Muzyka Sirko meandruje gdzieś w oparach quasi techno, ambientu, trip-hopu, czy industrialu. Jest kwintesencją anty-przebojowości, ciężką, zawiłą, obarczoną (przesyconą) informacją. Podążając w kierunku muzycznego prymitywizmu Duy Gebord beznamiętnie kontestuje wszelkie normy estetyczne i pozbawia konwencje ich pierwotnego kontekstu. W przypadku "Qualm" jawnie deprecjonuje fundament muzyki klubowej, oparty na repetycji i kulminacji.
***
Efrēm - "Foli" / 2015 / Audile Snow
Na tle tak intensywnej i wielokontekstowej wypowiedzi, jaką jest materiał Geborda, otwierający katalog Audile Snow Efrēm jawi się niezwykle łagodnie. "Foli" natchnione afirmatywną energią i modernistyczną formą odświeża mroczne i intensywne krajobrazy rodzimej muzyki elektroniczno-eksperymentalnej, proponując barwną i egzotyczną fabułę. Podpisujący się pod tą produkcją Damian Kowal z etnologiczną wrażliwością sięga po inspiracje muzyką malijską. Ze świetnym wyczuciem rytmu łączy malownicze brzmienia zachodniej Afryki z dynamiką techno, tworząc dostojny i łagodny mariaż, bliski estetyce new age, czy klubowego wydania world music. Jednak pomimo takich konotacji, "Foli" na szczęście nie jest nosicielem pstrokatego kiczu, tak często utożsamianego z wymienionymi estetykami.

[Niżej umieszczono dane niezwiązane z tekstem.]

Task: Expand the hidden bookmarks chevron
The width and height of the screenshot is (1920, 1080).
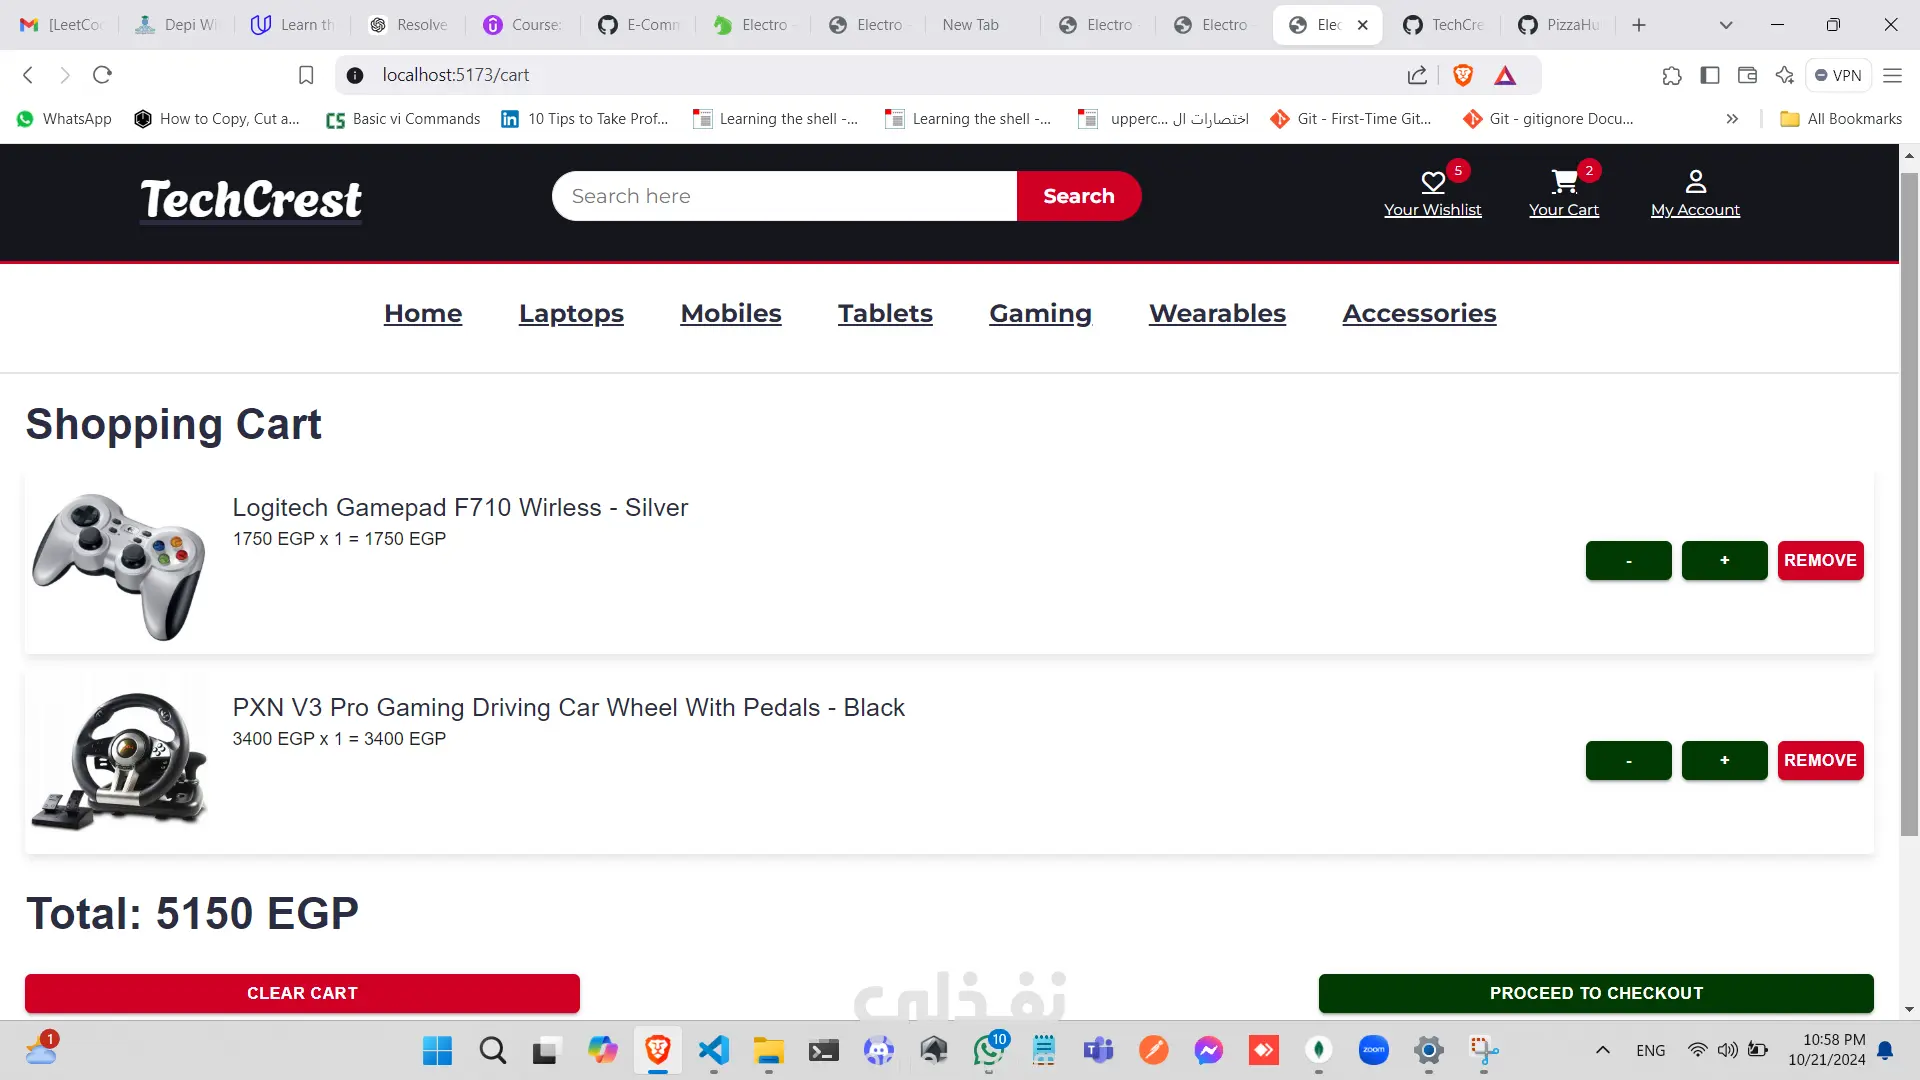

Przede wszystkim jesteśmy tu świadkami prostej i klarownej narracji stroniącej od wszelkiego rodzaju dekonstrukcji. Oparta jest ona na melodyjnych pasażach, dźwięczących, ciepłym brzmieniem przypominających momentami malijski balafon, oraz na skomasowanych syntetycznych perkusjonaliach, subtelnie brzmiących, ale wiążących kompozycje w mocną transową pulsację.
Prostota, egzotyka, świetlistość i lekkość narracji wyróżniają Efrēm'a na tle większości rodzimych produkcji. Niestety te same cechy sprawiają, że za sprawą dość zachowawczej ingerencji twórczej, jego nagrania mogą zostać zignorowane przez bardziej wymagających słuchaczy.